Le premier repose sur l’évolution démographique. La France, comme de nombreux pays d’Europe, est un pays vieillissant. La population disponible au travail croît de moins en moins rapidement et connaît déjà, ou connaîtra, une quasi-stagnation, puis un abaissement. Outre les problèmes importants induits sur l’équilibre des systèmes de retraite et de santé, cette diminution de la population disponible au travail conduit à un moindre potentiel de croissance.

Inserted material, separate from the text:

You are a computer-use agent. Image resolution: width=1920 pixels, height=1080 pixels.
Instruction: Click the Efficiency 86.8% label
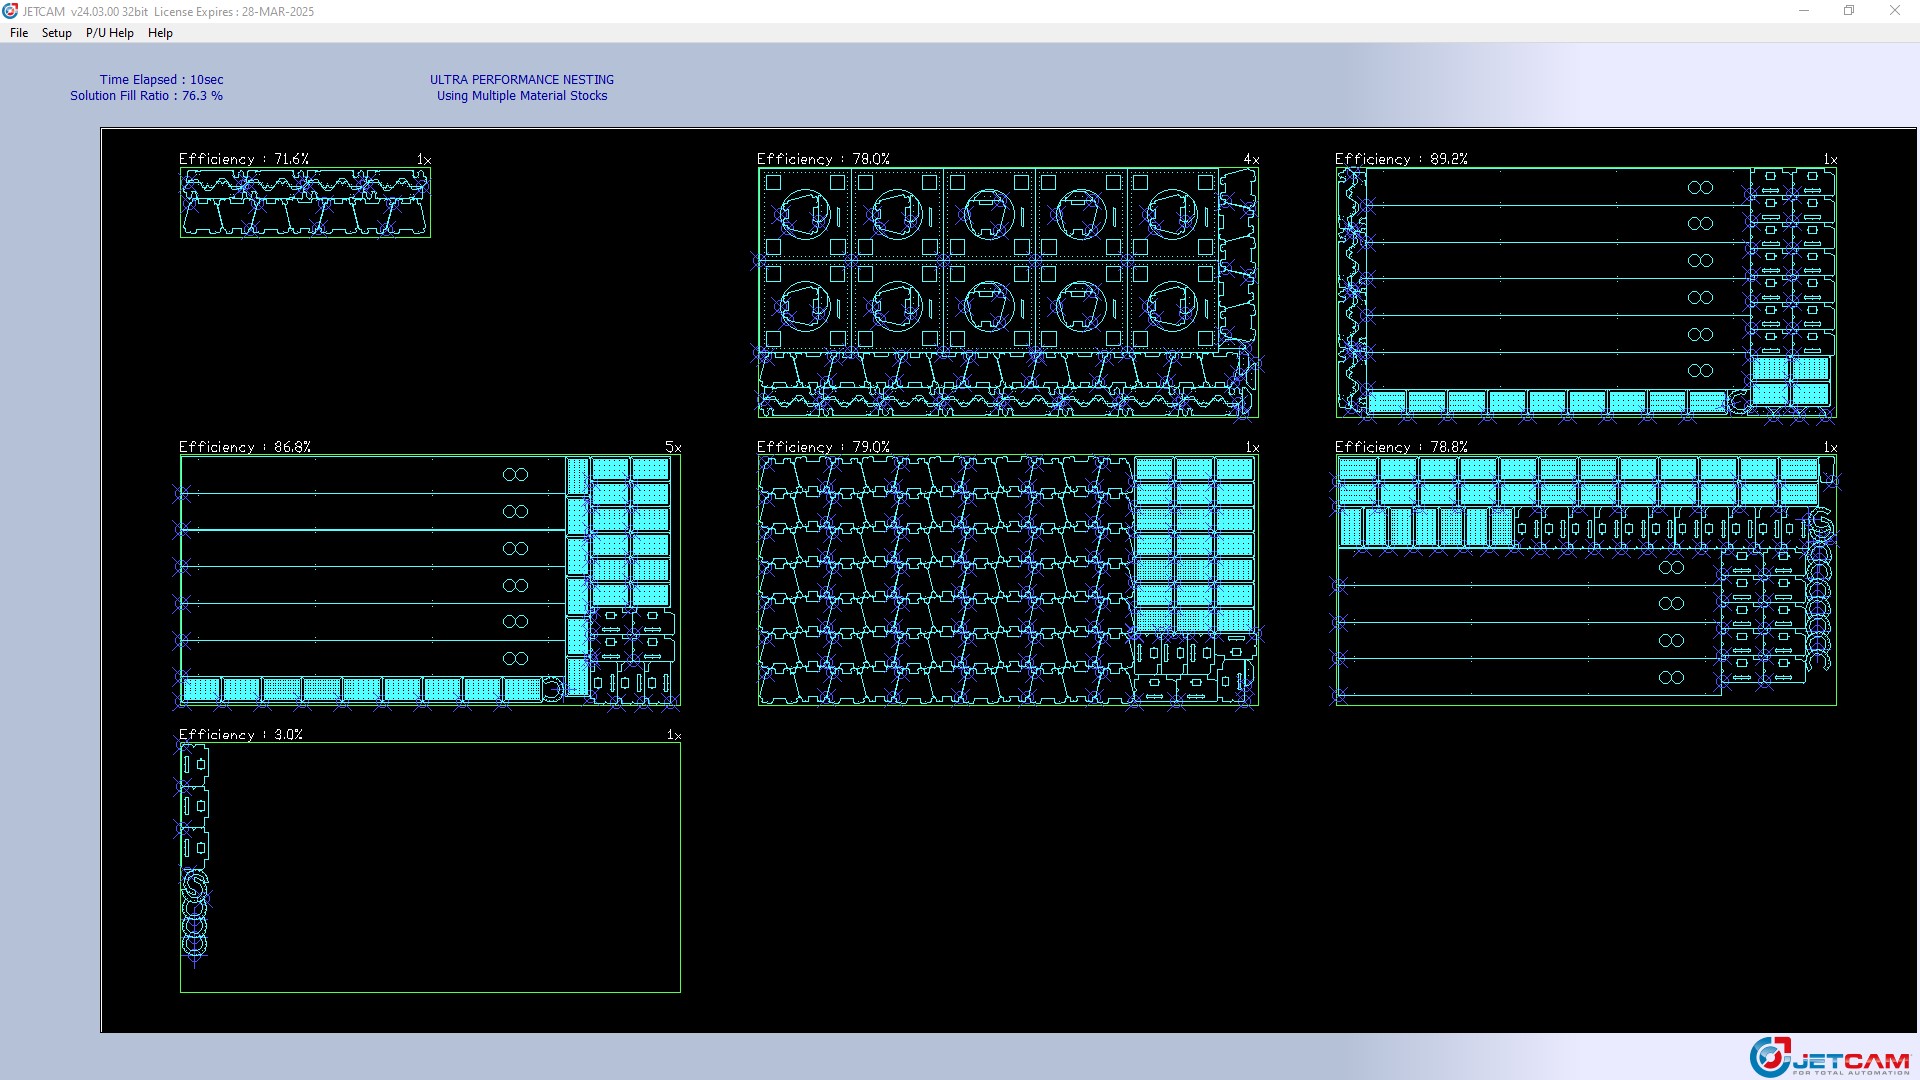[244, 447]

Plusieurs solutions peuvent être envisagées : mettre en place une politique d’immigration pertinente, comme le Canada. Mais aussi, et surtout, augmenter le taux d’activité de la population. A titre d’exemple, celui des 55-64 ans est de 38 % en France, alors qu’il est supérieur à 50 % dans les pays nordiques et à 60 % aux Etats-Unis ! Sur l’ensemble de la population en âge de travailler, le taux d’activité s’élève en France à 61,1 % en 2000, l’un des plus faibles des pays de l’OCDE. Il est de 66,3 % en Allemagne, 72,9 % aux Pays Bas, 74,1 % aux Etats-Unis, 74,2 % en Suède comme au Royaume-Uni… Cette orientation conduit à tenter de remettre le travail au coeur des valeurs et à le promouvoir comme puissant facteur d’intégration et de promotion sociale. Encourager à vouloir travailler et à être à même de trouver un emploi, tel est l’en jeu. Par la formation, une incitation suffisante à délaisser les allocations chômage ou le revenu minimum lorsqu’un emploi est possible, un soutien au travail des femmes, etc. Les pays nordiques, notamment la Suède, ont connu sur ces terrains des succès certains.

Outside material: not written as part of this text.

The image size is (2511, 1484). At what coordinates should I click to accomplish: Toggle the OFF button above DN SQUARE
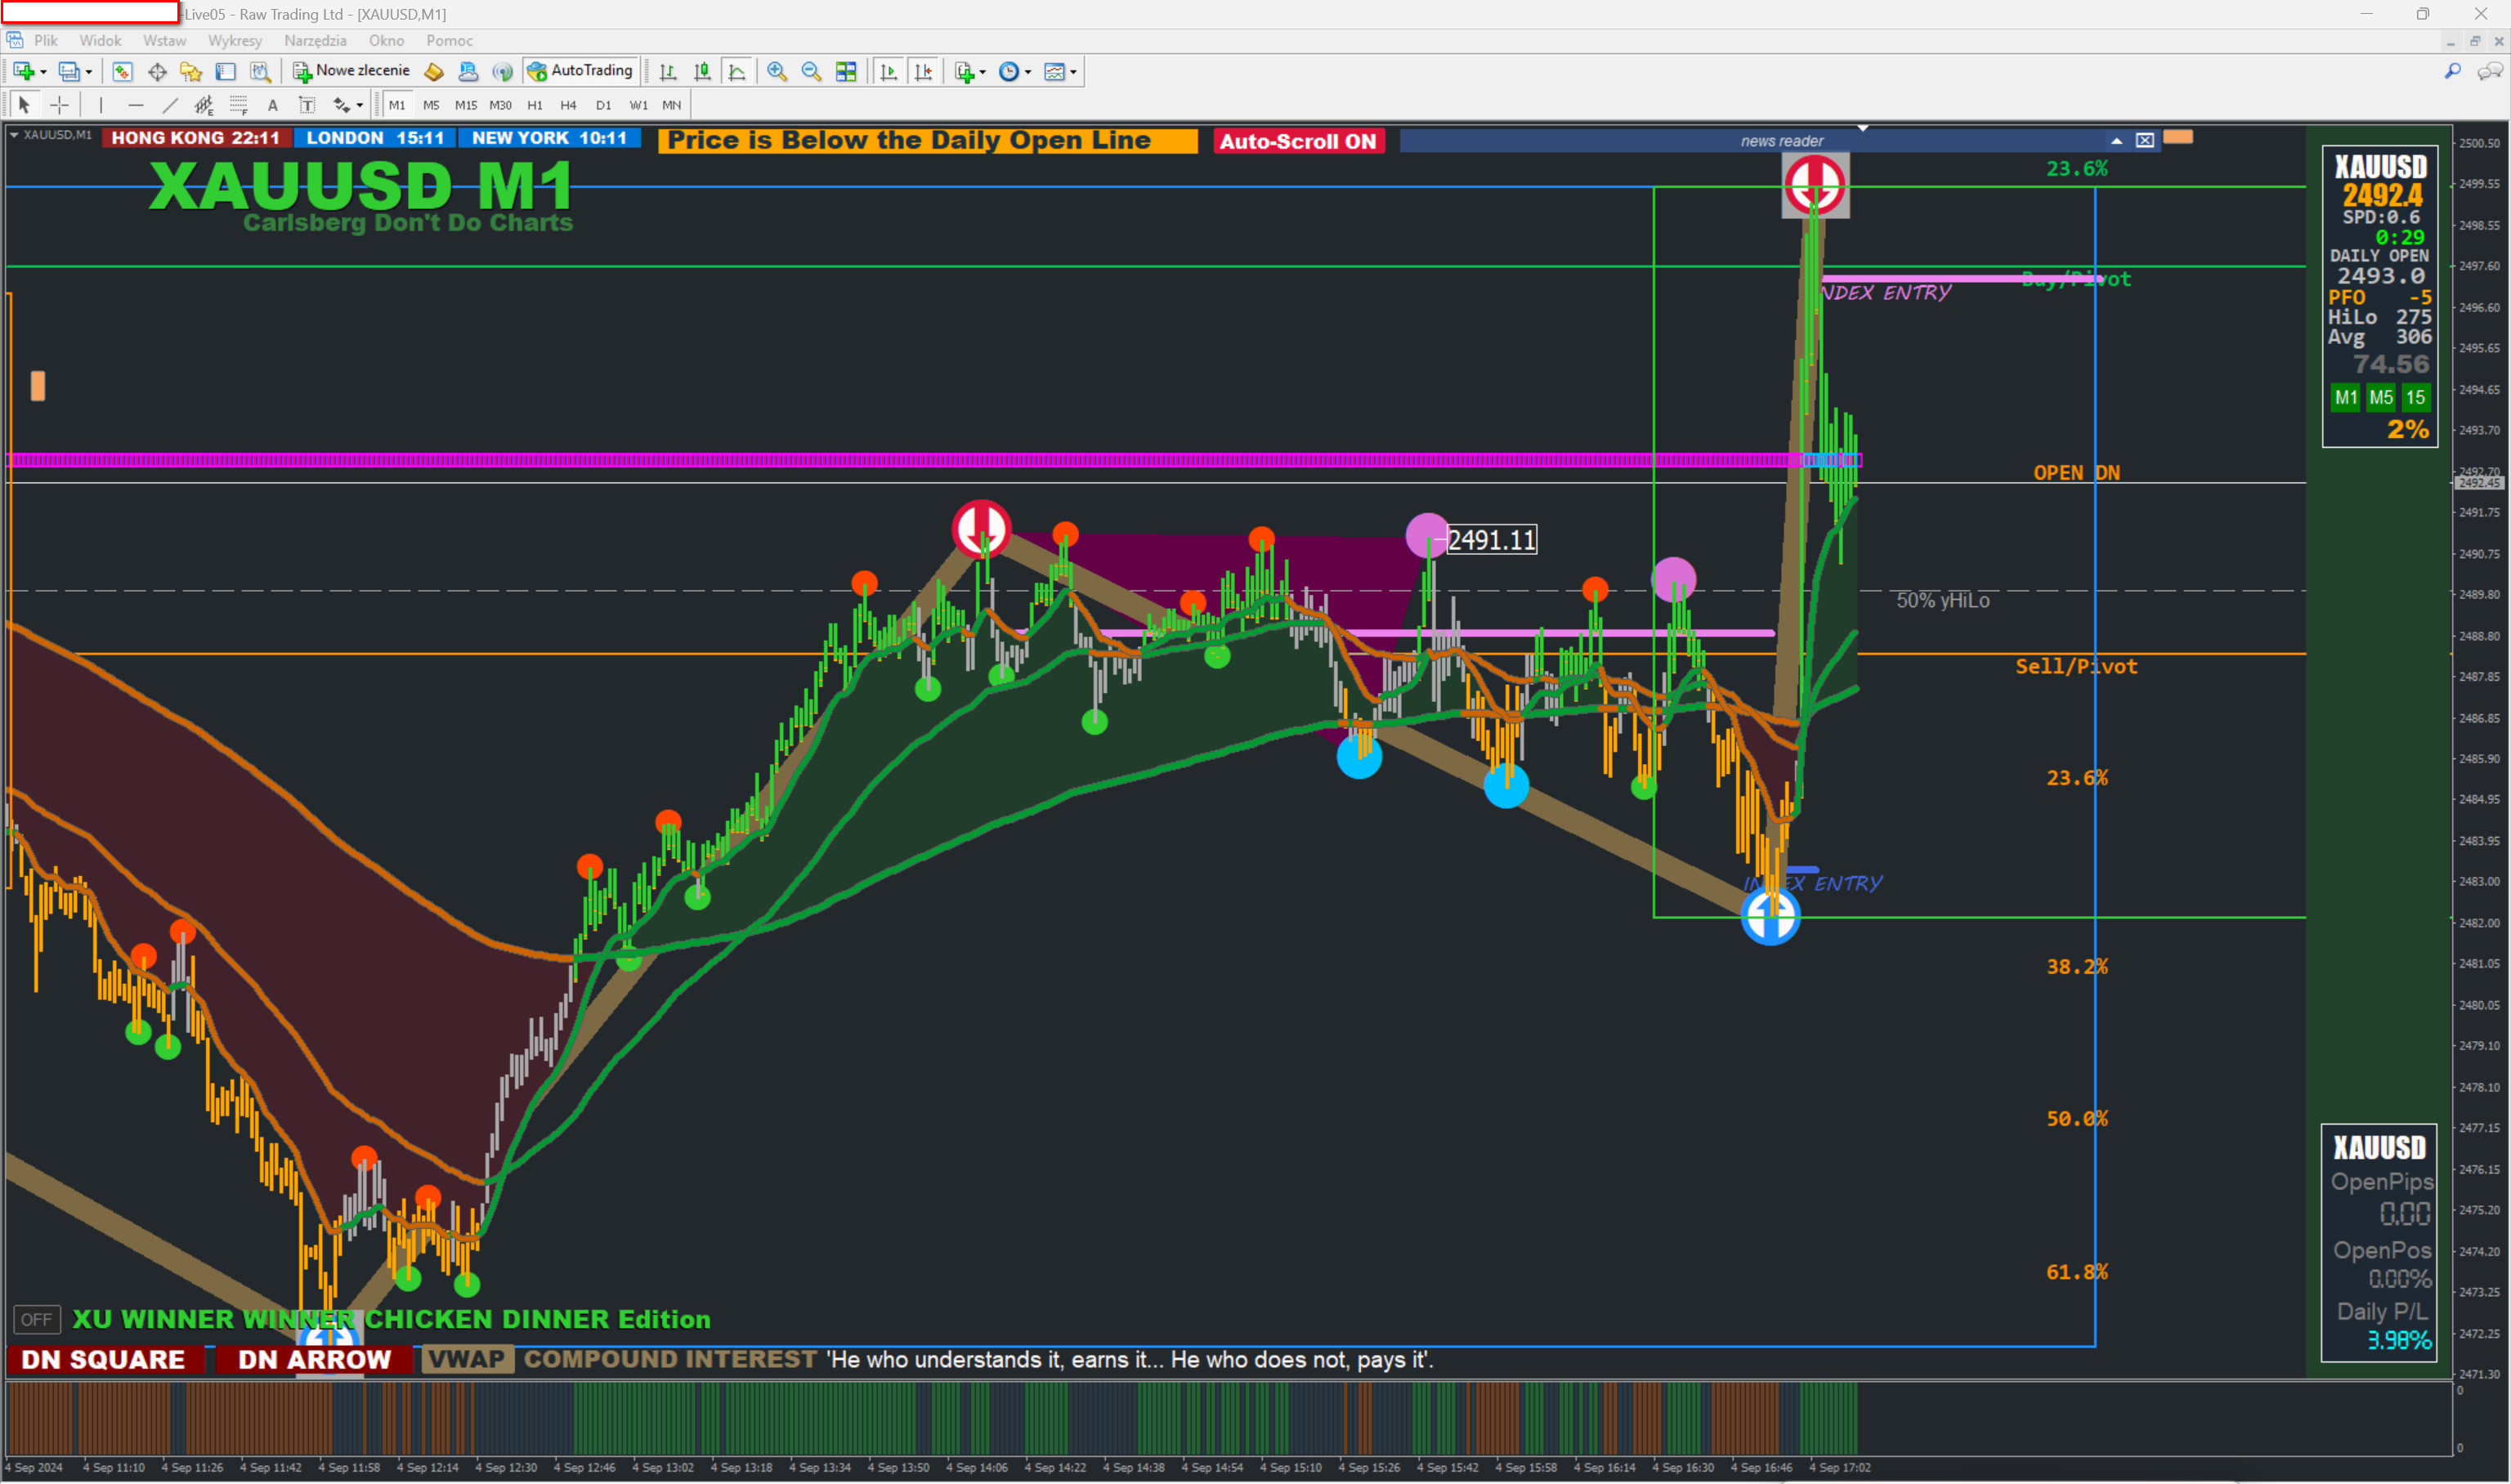pyautogui.click(x=37, y=1319)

Deuxième facteur augmentant le potentiel de croissance d’un pays : les gains de productivité. Certes la productivité ne se décrète pas. Mais des politiques permettraient de réduire l’écart très important de gains de productivité qui s’est affirmé depuis plus de dix ans entre la zone euro et les Etats-Unis, en faveur de ces derniers. Citons quelques pistes : dépenser plus, mais surtout dépenser mieux en faveur de la recherche-développement et de l’enseignement supérieur.

En orientant les budgets en question vers plus d’efficacité et vers des domaines plus porteurs tels que les hautes technologies. Permettre une articulation nettement plus forte de la recherche entre privé et public. Ici aussi, au début des années 1990, les pays nordiques ont connu de beaux succès, à étudier. Mais encore ? La recherche d’une meilleure efficacité du marché des biens et des services : avancer de façon raisonnée vers moins de réglementations restreignant la concurrence dans l e domaine des télécoms ou de la grande distribution par exemple permettrait d’inciter fortement les entreprises de ces secteurs à développer des gains de productivité accrus.

Le secteur bancaire a connu une telle évolution en France dès 1985. Attention cependant, la déréglementation totale est souvent un leurre. A pratiquer donc avec prudence, sans idéologie anti ou pro-déréglementation, et en tirant les leçons des réussites et des échecs des expériences étrangères. Plus sûrement, la recherche d’économies dans les dépenses publiques et surtout d’une meilleure efficacité de celles-ci reste prioritaire, si l’on veut augmenter le niveau de productivité et de compétitivité en France.

La question n’est ni de droite ni de gauche. Elle est de bonne gestion. De même, augmentent le potentiel de croissance toutes les actions facilitant la création d’entreprises et permettant aux plus jeunes d’entre elles de passer le cap difficile des premières années. C’est bien évidemment ici les règles administratives qu’il convient de simplifier au mieux, l’accompagnement dans la gestion et dans la recherche de financement qu’il faut faciliter.

Augmenter notre richesse par personne et contribuer ainsi notamment à résoudre nos très sérieux problèmes d’équilibre de systèmes de retraite et de santé. Il s’agit bien, par la recherche d’une capacité de croissance plus forte, de préserver notre bien-être collectif et individuel menacé par une société vieillissante. Sous peine, sinon, de n’être plus à même dès demain d’offrir le niveau de vie et la protection sociale qui caractérisent l’Europe depuis de nombreuses décennies. La France a commencé à traiter ses problèmes structurels. Il reste encore beaucoup à faire.